**What to work on:**
Shift the coordinates in the entries from the line containing "Editorial policy (126, 2464)" through the line containing "[button] (215, 390)" by adding 135 to every number. Write out each of those lines again with the new coordinates, keeping the text that comes before each one.

----

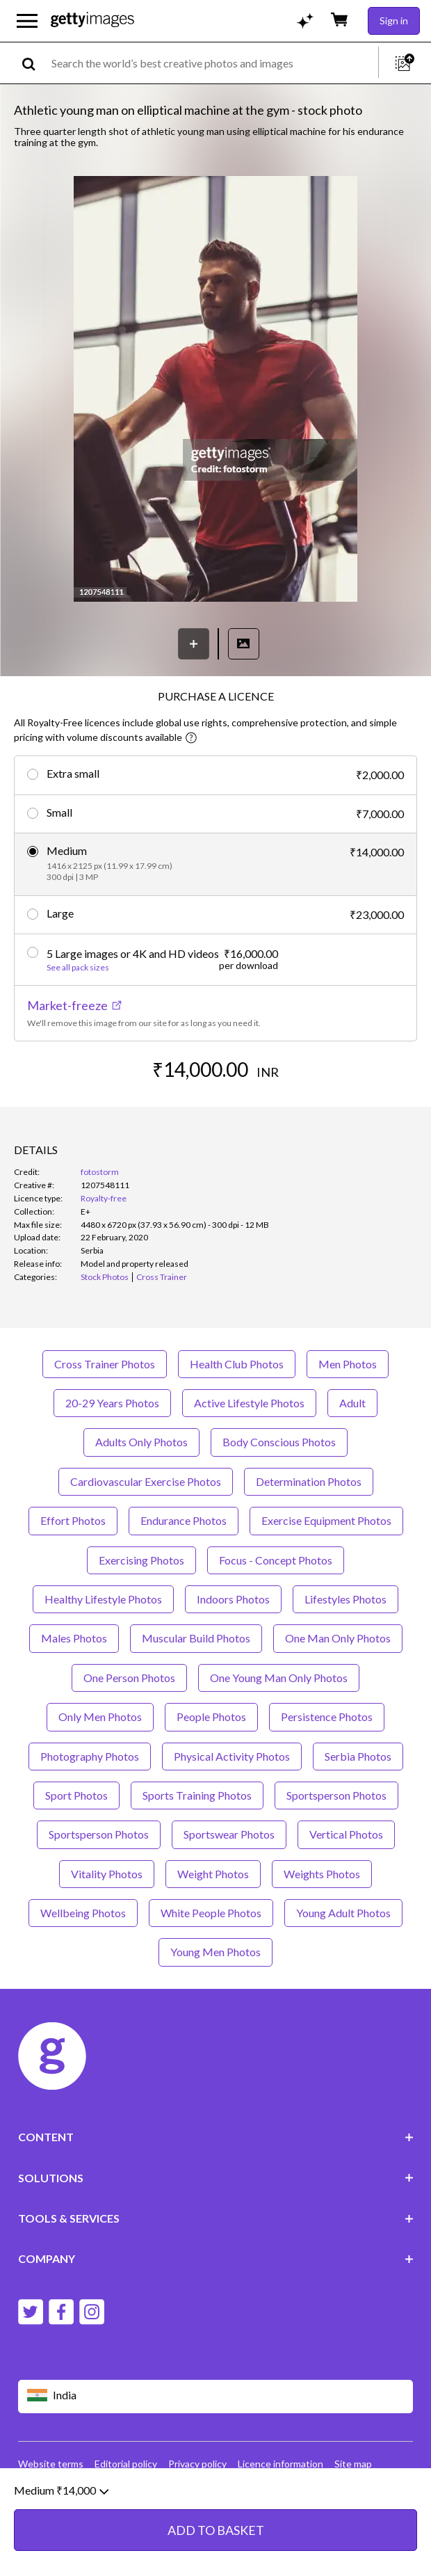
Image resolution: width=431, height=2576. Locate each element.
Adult (352, 1402)
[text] (212, 62)
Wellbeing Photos (83, 1912)
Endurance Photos (183, 1520)
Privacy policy (197, 2464)
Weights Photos (322, 1873)
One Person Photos (129, 1677)
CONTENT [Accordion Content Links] (216, 2136)
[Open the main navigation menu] (27, 21)
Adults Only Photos (141, 1441)
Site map (353, 2464)
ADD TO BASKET (216, 2537)
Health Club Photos (237, 1363)
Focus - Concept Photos (275, 1560)
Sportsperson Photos (336, 1795)
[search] (34, 62)
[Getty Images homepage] (92, 20)
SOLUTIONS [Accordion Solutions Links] (216, 2177)
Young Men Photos (215, 1951)
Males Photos (74, 1638)
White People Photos (211, 1912)
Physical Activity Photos (232, 1756)
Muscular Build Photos (196, 1638)
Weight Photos (213, 1873)
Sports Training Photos (197, 1795)
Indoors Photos (233, 1599)
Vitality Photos (107, 1873)
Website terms (50, 2464)
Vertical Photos (346, 1834)
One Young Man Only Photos (279, 1677)
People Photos (211, 1716)
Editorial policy (126, 2464)
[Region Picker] (216, 2396)
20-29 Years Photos (112, 1402)
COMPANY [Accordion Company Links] (216, 2258)
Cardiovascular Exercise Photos (145, 1481)
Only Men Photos (100, 1716)
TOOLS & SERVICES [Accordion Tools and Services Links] (216, 2218)
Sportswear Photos (229, 1834)
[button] (215, 390)
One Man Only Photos (338, 1638)
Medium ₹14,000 (61, 2498)
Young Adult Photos (343, 1912)
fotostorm (100, 1172)
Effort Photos (73, 1520)
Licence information (280, 2464)
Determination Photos (308, 1481)
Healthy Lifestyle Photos (103, 1599)
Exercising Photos (141, 1560)
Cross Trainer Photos (104, 1363)
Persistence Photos (327, 1716)
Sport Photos (76, 1795)
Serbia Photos (358, 1756)
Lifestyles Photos (345, 1599)
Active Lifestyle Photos (249, 1402)
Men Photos (347, 1363)
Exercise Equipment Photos (326, 1520)
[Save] (193, 643)
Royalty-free (104, 1198)
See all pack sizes (78, 968)
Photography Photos (89, 1756)
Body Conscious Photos (279, 1441)
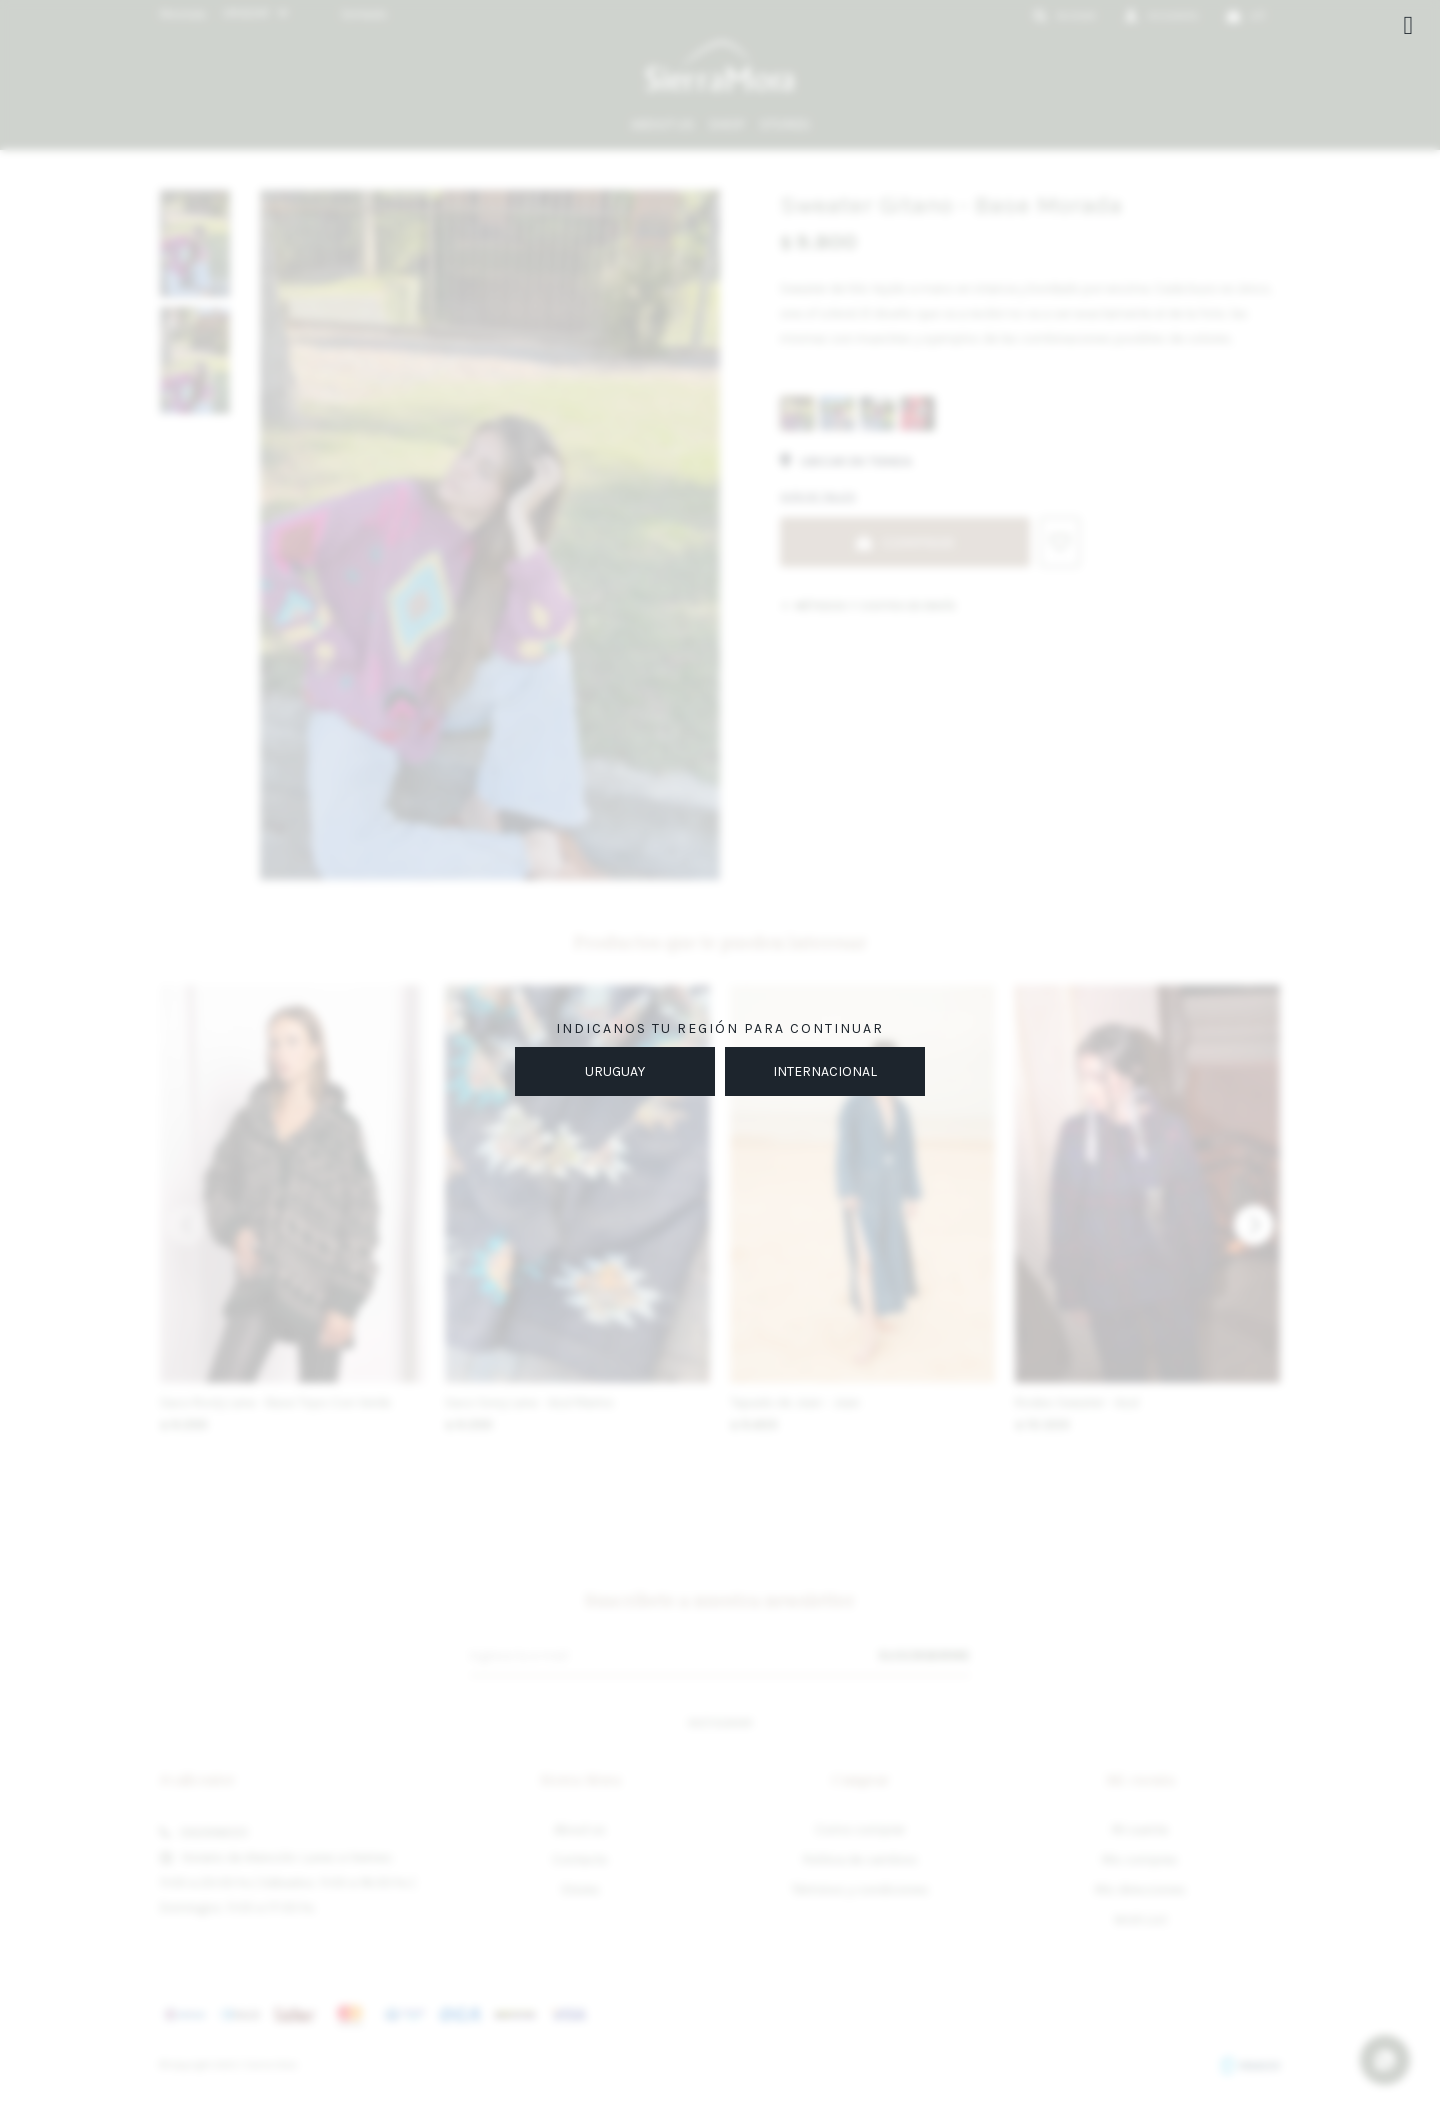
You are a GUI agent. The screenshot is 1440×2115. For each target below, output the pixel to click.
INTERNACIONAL (825, 1071)
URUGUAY (615, 1071)
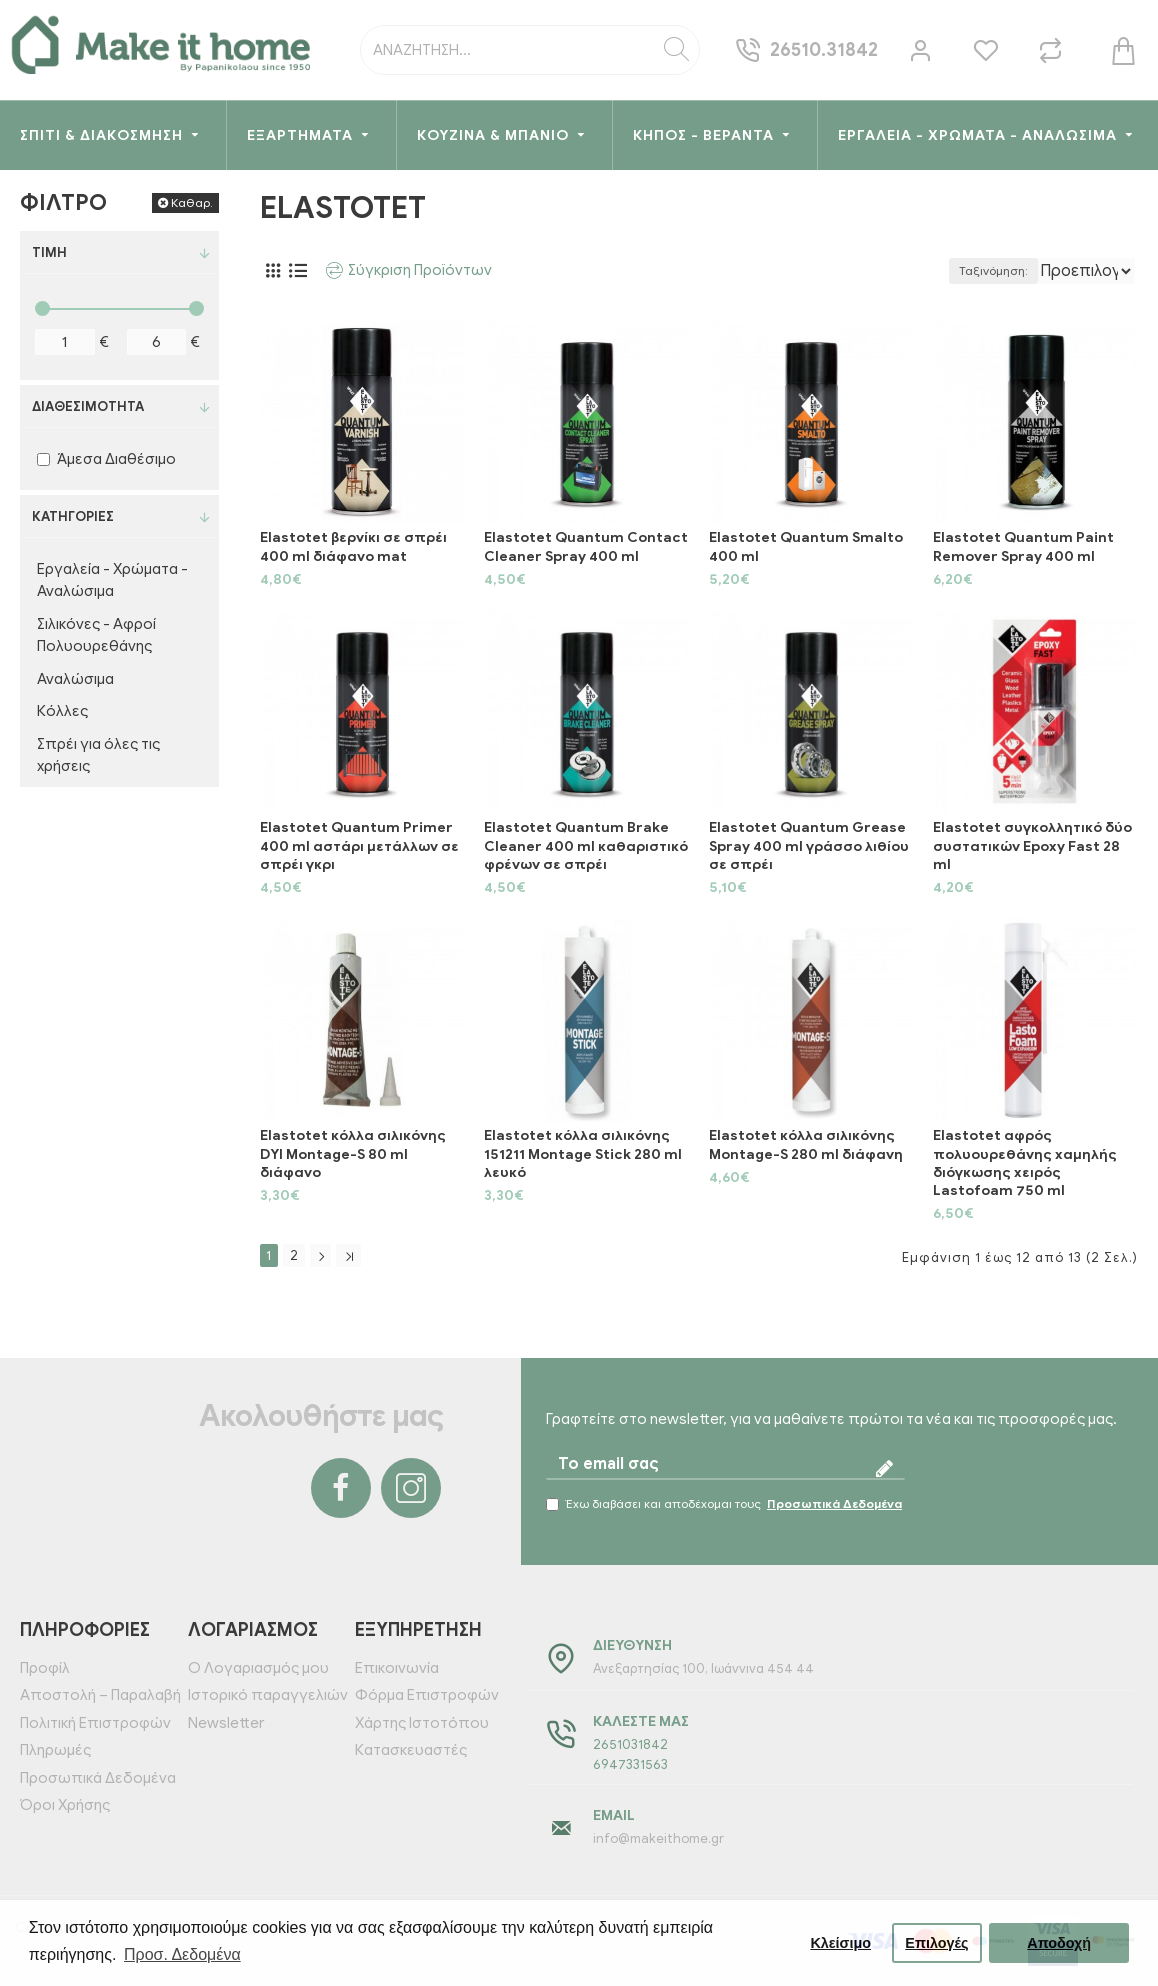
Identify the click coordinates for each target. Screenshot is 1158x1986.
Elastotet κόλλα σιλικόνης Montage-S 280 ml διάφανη (806, 1144)
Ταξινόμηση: (924, 270)
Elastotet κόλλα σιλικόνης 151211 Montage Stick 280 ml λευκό (583, 1153)
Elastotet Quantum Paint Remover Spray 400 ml (1023, 546)
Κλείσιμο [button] (840, 1943)
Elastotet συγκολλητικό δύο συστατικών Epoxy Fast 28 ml (1032, 845)
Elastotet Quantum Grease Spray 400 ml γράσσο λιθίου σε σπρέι (809, 845)
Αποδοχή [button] (1059, 1943)
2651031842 (630, 1744)
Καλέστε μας (641, 1721)
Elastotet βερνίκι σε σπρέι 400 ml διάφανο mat (353, 546)
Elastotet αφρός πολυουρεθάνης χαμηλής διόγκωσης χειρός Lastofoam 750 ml (1025, 1163)
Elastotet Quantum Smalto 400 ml (806, 546)
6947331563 (630, 1764)
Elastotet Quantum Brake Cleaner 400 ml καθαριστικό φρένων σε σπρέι (586, 845)
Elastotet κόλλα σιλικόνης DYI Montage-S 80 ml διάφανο (353, 1153)
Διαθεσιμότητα (88, 406)
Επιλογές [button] (936, 1943)
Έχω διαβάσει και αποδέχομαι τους (725, 1504)
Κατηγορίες (73, 516)
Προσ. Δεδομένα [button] (182, 1954)
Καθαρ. (192, 202)
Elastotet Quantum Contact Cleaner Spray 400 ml (586, 546)
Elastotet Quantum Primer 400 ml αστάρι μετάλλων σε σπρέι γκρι (359, 845)
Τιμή (49, 252)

----

**Answer to the problem:**
Editorial policy (261, 2599)
[Region Picker] (351, 2531)
20-29 Years Photos (247, 1537)
COMPANY [Accordion Company Links] (351, 2393)
Cardiovascular Exercise Photos (280, 1616)
Only Men Photos (235, 1851)
TOOLS & SERVICES [Accordion Tools and Services Links] (351, 2353)
Sportswear Photos (364, 1969)
[button] (350, 525)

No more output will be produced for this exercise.